The government further says that the Gambling Commission has shown that it can and will take action where the trading of items obtained from loot boxes does amount to unlicensed gambling, and it will continue to take robust enforcement action where needed. In addition, changing the Gambling Act to cover loot boxes would have significant implementation challenges and risks of unintended consequences. For example, it would require substantial changes to the gambling tax system, would dramatically increase the scope and costs of running the Gambling Commission, and it could risk capturing other unintended aspects of video games or activities outside of video games with a random reward mechanism.

In not taking forward changes to the Gambling Act, the government recognises that other statutory consumer protection obligations will continue to be the relevant regulatory framework for loot boxes and wider issues concerning video games. It says that the UK’s current consumer and data protection legislation and guidance provides a strong foundation for mitigating the risks of harms associated with loot boxes for children, young people and adults. Further legislative change may risk unintended consequences. For example, legislation to introduce an outright ban on children purchasing loot boxes could have the unintended effect of more children using adult accounts, and thus having more limited parental oversight of their play and spending.

It intends to keep this position under review, in light of emerging evidence on harms, progress made in improving industry-led protections, and any specific proposals on increasing statutory protections for consumers. 

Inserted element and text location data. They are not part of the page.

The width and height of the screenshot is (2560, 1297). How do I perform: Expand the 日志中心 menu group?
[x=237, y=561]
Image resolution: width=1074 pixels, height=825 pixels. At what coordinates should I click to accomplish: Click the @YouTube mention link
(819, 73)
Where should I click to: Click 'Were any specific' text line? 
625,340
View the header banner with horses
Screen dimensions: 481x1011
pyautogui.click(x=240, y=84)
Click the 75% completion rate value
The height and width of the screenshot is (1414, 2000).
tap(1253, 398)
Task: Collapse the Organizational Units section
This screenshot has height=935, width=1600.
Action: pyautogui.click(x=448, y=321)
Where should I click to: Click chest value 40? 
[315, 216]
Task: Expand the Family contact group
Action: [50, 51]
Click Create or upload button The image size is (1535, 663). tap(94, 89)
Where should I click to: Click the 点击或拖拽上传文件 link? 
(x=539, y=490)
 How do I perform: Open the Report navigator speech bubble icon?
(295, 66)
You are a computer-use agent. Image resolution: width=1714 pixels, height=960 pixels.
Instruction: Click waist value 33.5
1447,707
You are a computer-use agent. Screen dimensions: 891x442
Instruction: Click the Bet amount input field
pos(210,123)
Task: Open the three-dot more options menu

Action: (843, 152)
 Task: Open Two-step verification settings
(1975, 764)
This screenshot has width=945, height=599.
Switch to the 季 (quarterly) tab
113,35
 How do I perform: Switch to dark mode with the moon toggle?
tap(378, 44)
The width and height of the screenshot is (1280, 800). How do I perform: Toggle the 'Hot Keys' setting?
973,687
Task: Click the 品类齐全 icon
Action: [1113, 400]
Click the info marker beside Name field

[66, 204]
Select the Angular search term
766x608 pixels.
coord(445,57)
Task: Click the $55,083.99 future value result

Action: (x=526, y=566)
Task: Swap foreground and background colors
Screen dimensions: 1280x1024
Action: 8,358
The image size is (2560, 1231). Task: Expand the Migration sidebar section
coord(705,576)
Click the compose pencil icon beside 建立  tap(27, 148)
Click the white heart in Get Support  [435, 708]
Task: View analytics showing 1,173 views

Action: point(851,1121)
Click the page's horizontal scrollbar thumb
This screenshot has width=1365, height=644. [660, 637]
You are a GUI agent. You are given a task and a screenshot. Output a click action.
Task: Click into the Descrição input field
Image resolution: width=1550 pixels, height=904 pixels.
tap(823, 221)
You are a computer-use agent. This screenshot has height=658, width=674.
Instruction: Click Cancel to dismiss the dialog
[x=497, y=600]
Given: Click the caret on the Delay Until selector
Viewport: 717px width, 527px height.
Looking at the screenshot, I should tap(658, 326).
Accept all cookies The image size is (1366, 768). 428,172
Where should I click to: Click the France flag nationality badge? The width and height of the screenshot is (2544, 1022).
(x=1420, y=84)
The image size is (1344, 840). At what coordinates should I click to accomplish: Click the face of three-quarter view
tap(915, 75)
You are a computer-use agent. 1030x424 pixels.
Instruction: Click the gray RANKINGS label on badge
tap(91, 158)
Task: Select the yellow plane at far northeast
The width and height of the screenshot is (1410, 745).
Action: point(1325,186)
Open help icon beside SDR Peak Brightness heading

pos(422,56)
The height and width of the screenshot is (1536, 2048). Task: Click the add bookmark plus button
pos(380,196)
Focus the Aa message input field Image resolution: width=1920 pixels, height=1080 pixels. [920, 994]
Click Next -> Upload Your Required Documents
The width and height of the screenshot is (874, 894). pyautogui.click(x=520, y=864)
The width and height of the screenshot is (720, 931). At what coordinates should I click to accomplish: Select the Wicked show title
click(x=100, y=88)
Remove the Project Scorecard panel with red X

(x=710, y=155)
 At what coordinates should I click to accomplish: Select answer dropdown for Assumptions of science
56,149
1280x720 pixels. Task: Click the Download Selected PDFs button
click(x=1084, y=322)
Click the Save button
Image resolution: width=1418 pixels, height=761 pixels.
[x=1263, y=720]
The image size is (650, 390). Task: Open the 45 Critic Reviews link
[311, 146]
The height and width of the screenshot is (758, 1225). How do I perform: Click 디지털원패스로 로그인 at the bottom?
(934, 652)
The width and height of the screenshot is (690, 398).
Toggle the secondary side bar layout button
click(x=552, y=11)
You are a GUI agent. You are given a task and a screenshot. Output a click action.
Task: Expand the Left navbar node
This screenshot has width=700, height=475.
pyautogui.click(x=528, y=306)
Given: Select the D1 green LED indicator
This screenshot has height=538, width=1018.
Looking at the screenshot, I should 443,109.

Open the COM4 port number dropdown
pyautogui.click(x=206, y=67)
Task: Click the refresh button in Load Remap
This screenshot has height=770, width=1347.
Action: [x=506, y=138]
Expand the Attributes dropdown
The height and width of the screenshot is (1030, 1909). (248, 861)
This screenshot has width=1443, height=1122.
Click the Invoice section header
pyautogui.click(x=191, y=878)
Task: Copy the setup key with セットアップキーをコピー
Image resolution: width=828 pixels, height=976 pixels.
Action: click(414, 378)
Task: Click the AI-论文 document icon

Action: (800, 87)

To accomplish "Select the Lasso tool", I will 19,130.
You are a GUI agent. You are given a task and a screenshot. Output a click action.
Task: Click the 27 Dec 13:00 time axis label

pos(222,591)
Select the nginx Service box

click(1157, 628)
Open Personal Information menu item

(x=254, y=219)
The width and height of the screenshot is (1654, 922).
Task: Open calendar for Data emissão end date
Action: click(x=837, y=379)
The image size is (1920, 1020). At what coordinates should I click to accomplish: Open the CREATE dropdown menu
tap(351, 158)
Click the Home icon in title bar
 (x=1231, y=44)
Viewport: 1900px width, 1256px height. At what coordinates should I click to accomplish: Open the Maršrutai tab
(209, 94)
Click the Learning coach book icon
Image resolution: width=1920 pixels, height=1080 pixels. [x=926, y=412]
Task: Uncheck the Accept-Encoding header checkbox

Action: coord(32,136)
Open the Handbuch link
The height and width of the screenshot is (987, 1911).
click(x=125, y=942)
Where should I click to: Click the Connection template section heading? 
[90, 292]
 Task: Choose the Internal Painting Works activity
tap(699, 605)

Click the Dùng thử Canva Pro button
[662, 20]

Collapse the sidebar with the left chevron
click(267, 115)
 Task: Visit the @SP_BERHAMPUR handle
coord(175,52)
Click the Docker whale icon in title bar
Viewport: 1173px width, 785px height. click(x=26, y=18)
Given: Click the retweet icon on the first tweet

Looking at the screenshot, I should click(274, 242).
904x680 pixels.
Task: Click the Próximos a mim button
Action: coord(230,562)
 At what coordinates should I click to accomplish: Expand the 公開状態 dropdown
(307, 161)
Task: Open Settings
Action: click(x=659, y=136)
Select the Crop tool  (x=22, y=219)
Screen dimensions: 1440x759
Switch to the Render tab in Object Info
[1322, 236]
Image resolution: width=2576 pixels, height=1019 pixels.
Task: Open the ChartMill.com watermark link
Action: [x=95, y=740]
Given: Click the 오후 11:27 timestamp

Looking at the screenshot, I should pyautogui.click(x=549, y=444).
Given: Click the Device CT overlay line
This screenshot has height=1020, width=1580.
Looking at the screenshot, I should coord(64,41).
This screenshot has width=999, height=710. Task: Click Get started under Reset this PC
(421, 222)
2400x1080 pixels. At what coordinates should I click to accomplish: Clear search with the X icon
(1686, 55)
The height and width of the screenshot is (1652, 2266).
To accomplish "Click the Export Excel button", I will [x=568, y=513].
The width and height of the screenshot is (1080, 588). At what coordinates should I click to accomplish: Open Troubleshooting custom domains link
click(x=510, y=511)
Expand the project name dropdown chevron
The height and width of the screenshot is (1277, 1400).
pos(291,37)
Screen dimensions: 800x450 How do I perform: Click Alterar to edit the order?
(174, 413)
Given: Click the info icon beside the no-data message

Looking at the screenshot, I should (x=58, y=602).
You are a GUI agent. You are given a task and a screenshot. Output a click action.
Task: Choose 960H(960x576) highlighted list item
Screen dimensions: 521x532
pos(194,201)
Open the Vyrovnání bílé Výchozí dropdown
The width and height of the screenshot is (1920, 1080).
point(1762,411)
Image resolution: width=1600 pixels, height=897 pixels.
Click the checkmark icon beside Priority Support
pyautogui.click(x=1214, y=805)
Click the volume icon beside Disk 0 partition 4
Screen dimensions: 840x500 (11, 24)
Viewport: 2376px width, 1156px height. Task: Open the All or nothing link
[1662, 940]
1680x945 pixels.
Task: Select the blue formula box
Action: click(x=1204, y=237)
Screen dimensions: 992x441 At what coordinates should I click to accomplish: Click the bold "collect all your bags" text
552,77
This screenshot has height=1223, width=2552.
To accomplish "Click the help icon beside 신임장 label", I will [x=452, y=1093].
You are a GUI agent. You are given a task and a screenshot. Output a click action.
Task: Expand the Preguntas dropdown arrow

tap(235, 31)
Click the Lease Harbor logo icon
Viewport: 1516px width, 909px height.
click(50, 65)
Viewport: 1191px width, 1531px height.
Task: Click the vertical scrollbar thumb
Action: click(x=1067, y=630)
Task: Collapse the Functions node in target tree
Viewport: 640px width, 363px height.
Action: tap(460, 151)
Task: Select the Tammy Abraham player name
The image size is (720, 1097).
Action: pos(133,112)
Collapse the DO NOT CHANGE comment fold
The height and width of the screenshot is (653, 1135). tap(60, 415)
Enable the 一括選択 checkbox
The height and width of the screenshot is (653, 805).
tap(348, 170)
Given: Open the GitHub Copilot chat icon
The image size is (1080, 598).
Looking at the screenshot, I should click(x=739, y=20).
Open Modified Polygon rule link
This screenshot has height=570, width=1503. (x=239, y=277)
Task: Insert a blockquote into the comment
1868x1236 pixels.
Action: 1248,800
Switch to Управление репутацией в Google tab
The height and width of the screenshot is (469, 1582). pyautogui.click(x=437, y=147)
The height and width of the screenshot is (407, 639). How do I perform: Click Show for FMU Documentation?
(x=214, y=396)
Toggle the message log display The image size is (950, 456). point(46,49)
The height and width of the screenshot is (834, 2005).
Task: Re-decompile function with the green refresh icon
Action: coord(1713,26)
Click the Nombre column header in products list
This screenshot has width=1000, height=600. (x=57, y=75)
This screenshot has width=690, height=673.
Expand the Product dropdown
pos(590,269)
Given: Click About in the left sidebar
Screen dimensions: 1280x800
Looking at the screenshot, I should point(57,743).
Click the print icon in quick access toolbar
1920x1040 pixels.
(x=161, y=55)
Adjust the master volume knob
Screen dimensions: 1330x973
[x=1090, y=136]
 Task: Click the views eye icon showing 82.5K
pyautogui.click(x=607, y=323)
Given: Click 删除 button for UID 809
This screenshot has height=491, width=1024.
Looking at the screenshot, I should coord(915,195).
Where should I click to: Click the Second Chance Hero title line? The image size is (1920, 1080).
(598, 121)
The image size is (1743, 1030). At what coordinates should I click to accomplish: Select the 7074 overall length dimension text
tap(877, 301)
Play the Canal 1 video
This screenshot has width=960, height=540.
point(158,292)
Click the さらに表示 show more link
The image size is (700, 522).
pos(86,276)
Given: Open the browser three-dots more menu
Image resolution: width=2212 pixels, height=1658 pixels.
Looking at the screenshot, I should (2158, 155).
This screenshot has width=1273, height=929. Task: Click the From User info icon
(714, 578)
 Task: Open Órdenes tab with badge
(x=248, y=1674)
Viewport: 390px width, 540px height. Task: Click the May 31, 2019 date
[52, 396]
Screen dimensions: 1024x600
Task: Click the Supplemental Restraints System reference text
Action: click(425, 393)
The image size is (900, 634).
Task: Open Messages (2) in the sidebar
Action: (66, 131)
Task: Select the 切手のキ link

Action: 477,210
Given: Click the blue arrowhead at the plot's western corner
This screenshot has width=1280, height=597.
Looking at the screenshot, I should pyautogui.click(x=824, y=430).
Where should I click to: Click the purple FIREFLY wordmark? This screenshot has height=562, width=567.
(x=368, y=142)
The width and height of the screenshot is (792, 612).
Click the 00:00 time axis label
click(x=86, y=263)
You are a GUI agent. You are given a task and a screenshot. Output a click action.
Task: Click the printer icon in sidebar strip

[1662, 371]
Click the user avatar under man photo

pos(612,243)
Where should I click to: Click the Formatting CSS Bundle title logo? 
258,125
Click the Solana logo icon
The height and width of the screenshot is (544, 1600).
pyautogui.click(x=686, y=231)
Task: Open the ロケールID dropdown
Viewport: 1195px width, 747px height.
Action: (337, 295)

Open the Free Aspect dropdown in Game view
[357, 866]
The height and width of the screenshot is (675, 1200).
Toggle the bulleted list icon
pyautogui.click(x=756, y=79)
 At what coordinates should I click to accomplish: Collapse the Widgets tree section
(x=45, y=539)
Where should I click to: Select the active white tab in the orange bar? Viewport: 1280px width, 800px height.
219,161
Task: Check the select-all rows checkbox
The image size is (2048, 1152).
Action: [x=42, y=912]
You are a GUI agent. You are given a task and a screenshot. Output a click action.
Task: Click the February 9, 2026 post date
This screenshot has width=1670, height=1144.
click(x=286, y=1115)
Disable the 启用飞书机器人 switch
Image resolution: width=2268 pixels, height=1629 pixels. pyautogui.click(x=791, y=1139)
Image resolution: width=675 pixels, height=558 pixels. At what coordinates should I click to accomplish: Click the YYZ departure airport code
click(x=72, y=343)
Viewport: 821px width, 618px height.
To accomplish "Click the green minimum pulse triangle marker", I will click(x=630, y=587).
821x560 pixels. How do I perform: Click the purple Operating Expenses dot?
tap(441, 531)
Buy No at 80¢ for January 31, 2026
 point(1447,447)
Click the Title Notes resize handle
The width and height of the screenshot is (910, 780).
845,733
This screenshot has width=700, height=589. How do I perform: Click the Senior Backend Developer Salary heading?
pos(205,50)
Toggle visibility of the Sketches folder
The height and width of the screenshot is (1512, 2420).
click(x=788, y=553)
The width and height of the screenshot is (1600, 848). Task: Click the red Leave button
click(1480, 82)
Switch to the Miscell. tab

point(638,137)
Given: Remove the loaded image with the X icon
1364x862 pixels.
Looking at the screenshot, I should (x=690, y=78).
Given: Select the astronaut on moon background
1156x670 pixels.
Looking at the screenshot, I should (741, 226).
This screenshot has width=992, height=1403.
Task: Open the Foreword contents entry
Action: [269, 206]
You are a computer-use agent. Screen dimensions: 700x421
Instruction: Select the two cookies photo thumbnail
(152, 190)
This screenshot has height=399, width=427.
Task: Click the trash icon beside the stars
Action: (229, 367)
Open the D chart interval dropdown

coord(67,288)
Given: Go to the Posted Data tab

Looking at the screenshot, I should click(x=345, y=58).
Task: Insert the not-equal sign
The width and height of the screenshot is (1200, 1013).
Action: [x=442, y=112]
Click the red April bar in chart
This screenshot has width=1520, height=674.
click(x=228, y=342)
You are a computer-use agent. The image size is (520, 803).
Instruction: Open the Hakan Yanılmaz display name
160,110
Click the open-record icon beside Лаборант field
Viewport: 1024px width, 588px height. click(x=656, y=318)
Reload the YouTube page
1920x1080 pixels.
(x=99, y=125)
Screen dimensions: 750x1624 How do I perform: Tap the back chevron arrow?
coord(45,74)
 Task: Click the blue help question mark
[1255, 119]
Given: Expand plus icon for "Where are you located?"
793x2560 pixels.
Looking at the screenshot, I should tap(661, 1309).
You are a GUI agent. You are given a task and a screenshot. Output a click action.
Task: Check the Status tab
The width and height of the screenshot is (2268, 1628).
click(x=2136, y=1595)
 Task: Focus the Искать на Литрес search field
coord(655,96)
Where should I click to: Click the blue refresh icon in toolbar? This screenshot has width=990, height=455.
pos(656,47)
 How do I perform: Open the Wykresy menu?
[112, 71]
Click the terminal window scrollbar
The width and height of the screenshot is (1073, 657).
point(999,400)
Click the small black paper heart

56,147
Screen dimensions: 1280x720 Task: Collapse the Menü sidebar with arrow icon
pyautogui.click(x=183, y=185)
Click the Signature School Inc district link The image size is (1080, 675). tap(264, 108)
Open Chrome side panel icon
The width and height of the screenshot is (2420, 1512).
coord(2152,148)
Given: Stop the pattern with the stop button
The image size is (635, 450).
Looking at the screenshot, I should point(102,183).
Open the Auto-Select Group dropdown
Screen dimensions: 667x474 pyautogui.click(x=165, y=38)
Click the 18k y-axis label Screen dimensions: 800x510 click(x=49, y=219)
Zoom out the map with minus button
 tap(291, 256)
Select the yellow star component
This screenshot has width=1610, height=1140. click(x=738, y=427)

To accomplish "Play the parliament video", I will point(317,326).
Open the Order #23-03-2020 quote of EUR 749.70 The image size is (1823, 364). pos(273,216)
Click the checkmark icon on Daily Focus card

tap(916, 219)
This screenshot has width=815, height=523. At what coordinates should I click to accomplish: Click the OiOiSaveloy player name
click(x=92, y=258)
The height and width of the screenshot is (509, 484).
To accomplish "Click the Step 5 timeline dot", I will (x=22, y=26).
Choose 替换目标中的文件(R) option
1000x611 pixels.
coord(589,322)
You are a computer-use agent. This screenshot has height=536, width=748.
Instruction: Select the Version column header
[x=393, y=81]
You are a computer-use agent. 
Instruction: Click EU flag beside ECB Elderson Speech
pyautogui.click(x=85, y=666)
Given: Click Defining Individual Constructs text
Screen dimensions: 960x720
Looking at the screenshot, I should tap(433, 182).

The government will launch a Video Games Research Framework to support better research, enabled by improved access to data, on the positive and negative impacts of video games. This would aim to support policymakers, the games industry, and players on future work to maximise the positive impacts of games, and to reduce the risk of negative impacts, including harms. The government says that it will provide an update on the output of the technical working group and progress made to strengthen industry-led measures, by the first quarter of 2023.